■ **EXCERPTED TEXT**
====
MED SCHOOL CURRICULUM

All faculty in the department are active in teaching pharmacology to medical students in their pre-clerkship curriculum, and to third year medical students in their “Bed to bedside curriculum”. Pharmacology faculty teach all areas of pharmacology through out the pre clerkship instruction, including drug metabolism and toxicology, pharmacokinetics, pharmacogenetics, drugs affecting muscle and bone, cardiovascular pharmacology, renal pharmacology, autonomics, anesthetics, treatment of pain, pharmacology of central nervous system disorders, drugs affecting the gastro intestinal system, cancer chemotherapy, endocrine pharmacology, antibiotics, antiviral and antifungal agents, and immunomodulator drugs.
====
■ **ENTRIES SHOWN**
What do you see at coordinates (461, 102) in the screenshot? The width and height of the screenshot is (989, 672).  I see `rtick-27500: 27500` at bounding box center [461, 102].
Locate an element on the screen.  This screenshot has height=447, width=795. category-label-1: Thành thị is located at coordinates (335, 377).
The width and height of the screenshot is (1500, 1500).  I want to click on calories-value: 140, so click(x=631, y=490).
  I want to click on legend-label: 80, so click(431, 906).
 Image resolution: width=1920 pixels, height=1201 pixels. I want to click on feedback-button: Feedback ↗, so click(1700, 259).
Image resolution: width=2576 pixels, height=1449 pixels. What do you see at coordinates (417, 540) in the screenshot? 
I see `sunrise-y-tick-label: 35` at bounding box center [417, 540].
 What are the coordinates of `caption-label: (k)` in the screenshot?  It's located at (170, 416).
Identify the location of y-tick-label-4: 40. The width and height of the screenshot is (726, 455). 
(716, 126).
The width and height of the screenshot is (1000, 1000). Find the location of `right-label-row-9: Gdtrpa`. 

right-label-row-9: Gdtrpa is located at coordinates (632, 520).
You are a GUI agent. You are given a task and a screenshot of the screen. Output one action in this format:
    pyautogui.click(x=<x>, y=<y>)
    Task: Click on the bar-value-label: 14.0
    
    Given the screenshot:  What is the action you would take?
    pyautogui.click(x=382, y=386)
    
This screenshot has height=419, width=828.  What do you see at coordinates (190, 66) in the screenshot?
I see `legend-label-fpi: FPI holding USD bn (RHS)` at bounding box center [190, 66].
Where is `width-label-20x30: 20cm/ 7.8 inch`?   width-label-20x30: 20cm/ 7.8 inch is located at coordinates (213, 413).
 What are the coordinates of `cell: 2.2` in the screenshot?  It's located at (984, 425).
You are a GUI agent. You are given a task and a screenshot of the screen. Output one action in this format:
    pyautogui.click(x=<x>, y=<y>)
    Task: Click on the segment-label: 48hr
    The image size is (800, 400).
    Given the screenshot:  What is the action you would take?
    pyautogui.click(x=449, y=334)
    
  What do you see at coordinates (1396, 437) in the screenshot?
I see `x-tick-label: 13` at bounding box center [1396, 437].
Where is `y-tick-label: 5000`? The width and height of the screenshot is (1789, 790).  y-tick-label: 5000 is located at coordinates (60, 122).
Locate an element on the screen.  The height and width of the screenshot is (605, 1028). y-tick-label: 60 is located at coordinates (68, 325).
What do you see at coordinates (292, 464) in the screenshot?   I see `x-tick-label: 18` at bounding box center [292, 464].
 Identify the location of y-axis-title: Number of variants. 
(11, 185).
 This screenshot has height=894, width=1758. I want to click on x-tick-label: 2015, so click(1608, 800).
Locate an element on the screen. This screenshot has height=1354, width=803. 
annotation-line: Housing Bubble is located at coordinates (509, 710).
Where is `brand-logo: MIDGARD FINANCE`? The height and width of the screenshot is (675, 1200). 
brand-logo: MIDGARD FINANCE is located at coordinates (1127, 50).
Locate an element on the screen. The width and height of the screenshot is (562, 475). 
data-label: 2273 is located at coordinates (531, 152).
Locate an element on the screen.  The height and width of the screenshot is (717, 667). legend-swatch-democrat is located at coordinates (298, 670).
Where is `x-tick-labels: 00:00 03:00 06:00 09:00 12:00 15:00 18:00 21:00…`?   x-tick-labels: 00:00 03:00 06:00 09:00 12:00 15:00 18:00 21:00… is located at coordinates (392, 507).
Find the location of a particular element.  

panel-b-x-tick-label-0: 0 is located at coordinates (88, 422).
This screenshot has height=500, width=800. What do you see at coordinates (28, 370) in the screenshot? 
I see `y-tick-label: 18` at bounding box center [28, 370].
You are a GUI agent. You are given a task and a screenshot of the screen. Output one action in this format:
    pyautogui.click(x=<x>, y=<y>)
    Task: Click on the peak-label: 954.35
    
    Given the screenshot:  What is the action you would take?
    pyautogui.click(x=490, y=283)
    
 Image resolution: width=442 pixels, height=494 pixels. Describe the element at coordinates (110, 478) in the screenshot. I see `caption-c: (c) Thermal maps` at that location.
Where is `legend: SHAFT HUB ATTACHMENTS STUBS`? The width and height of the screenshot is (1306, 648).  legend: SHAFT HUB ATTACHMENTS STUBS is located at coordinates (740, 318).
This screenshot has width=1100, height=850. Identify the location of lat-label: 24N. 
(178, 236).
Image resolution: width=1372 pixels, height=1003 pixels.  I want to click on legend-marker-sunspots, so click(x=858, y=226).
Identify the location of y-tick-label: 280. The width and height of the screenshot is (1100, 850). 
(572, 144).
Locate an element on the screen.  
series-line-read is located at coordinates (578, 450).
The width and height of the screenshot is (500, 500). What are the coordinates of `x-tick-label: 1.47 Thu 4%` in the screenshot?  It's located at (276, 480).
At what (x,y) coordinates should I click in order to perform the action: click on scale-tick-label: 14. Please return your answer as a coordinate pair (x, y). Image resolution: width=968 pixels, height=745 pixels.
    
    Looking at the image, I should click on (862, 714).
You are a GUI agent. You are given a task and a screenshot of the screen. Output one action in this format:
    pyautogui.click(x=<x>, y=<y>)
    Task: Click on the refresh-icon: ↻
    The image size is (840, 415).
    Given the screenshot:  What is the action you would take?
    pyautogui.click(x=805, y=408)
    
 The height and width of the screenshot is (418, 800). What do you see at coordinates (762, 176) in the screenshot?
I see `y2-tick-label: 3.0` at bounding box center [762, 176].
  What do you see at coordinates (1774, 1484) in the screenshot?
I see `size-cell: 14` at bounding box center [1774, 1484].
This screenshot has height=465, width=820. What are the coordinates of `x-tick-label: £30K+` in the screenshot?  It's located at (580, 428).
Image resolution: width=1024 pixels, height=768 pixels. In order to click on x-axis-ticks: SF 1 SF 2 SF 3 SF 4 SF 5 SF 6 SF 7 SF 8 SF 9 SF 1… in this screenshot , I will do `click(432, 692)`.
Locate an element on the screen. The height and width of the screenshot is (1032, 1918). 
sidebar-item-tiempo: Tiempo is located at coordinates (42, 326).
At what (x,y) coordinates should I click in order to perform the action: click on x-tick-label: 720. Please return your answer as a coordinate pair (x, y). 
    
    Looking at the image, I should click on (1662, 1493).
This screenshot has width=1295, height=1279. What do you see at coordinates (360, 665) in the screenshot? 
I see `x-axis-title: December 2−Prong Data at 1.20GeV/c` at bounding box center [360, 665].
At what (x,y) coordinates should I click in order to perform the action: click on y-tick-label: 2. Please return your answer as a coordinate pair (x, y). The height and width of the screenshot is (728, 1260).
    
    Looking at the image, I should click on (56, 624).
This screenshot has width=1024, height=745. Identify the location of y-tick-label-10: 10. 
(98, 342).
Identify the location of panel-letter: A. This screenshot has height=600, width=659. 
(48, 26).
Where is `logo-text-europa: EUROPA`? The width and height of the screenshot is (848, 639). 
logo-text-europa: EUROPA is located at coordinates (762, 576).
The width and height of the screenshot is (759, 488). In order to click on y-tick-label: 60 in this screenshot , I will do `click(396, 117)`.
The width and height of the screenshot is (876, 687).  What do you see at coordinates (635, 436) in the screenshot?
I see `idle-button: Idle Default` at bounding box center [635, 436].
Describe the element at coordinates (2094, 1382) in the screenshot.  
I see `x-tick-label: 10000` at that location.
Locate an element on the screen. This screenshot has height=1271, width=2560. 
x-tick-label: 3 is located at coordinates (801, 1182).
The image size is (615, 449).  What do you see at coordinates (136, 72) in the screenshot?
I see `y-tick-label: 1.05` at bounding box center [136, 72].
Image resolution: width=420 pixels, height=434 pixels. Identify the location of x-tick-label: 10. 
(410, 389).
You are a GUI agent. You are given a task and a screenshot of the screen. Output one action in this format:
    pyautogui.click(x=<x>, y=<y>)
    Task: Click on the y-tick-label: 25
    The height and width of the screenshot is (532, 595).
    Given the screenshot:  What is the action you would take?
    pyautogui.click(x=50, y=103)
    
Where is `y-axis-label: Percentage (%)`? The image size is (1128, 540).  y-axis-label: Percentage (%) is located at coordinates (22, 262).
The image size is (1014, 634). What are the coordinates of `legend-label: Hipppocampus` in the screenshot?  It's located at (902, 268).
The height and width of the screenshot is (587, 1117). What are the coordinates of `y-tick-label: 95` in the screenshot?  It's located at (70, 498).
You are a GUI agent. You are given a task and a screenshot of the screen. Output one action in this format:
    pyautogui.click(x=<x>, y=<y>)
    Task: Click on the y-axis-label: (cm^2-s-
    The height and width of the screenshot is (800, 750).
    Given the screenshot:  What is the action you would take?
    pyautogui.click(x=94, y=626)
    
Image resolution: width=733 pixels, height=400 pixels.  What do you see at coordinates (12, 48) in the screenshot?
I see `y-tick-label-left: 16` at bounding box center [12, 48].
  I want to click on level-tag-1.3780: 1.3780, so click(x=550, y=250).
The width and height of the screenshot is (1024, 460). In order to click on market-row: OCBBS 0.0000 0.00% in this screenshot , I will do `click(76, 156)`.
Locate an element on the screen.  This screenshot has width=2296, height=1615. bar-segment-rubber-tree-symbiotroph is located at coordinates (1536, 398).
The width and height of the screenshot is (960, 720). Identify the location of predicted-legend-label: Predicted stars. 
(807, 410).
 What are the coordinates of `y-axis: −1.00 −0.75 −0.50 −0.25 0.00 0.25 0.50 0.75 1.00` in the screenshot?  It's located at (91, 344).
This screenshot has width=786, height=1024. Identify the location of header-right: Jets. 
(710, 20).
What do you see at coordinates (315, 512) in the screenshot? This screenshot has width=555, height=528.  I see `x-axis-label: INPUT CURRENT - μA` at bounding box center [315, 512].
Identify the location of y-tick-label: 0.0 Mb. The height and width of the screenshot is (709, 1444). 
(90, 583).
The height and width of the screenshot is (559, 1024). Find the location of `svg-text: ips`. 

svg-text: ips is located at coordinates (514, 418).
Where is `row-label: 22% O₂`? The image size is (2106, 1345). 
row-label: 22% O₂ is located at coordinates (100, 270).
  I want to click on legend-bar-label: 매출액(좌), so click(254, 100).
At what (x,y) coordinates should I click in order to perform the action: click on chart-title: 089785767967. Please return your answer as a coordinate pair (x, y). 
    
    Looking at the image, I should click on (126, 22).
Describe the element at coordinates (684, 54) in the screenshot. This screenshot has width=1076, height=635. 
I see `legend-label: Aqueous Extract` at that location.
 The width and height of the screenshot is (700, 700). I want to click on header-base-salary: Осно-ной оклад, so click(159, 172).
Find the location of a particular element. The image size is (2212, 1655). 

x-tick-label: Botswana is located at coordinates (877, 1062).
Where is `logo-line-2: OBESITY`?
====
■ **EXERCISE REQUIREMENTS**
(1) Answer these questions from the medical school curriculum text:
(a) Which faculty members are active in teaching pharmacology to medical students?
(b) What is the name of the curriculum for third year medical students?
(c) What is the last area of pharmacology in the list of areas taught?
(2) Echo the part of the medical school curriculum text that begins at the words "MED SCHOOL CURRICULUM" and stops after the words "and immunomodulator drugs.".
The lines above come from a separate source and are unrelated to the medical school curriculum text.

■ **WRITTEN RESPONSES**
(1)
(a) All faculty in the department.
(b) The "Bed to bedside curriculum".
(c) Immunomodulator drugs.

(2)
MED SCHOOL CURRICULUM

All faculty in the department are active in teaching pharmacology to medical students in their pre-clerkship curriculum, and to third year medical students in their “Bed to bedside curriculum”. Pharmacology faculty teach all areas of pharmacology through out the pre clerkship instruction, including drug metabolism and toxicology, pharmacokinetics, pharmacogenetics, drugs affecting muscle and bone, cardiovascular pharmacology, renal pharmacology, autonomics, anesthetics, treatment of pain, pharmacology of central nervous system disorders, drugs affecting the gastro intestinal system, cancer chemotherapy, endocrine pharmacology, antibiotics, antiviral and antifungal agents, and immunomodulator drugs.